[Rows from a dataset]

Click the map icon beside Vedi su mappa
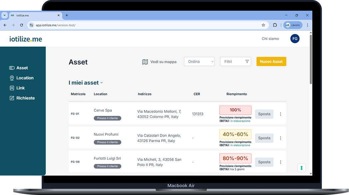Image resolution: width=349 pixels, height=195 pixels. tap(145, 62)
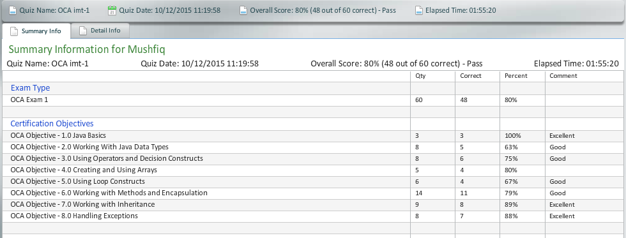This screenshot has height=238, width=626.
Task: Switch to the Detail Info tab
Action: [x=100, y=31]
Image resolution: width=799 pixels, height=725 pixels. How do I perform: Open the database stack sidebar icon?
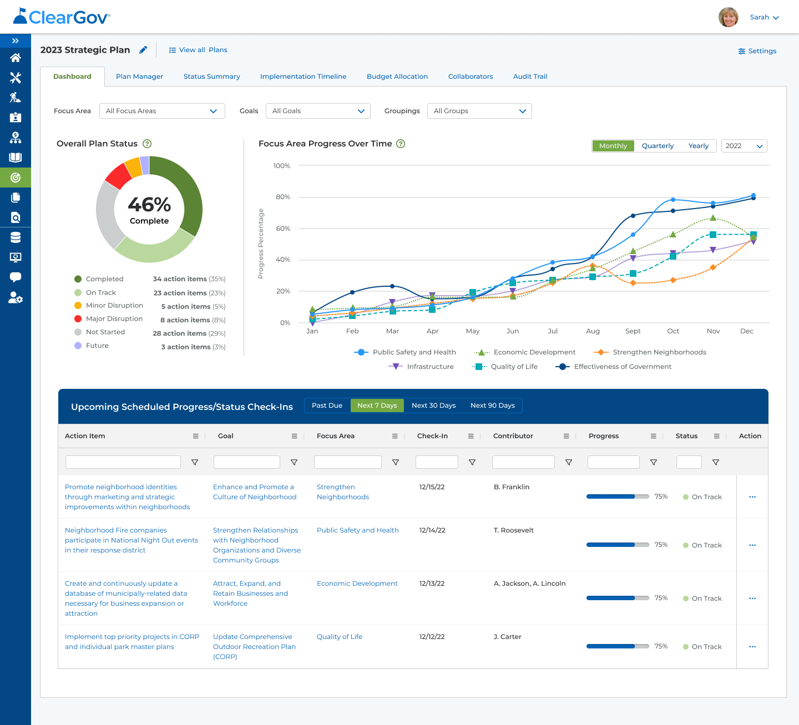coord(16,237)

> **What to produce**
Copy out word for word the entries above, from the line containing "Image resolution: width=799" through the last line of the entries, with both ends included. Leave the pictures out of your answer.

> **Output for this exercise**
Image resolution: width=799 pixels, height=725 pixels. How do I perform: Open the database stack sidebar icon?
coord(16,237)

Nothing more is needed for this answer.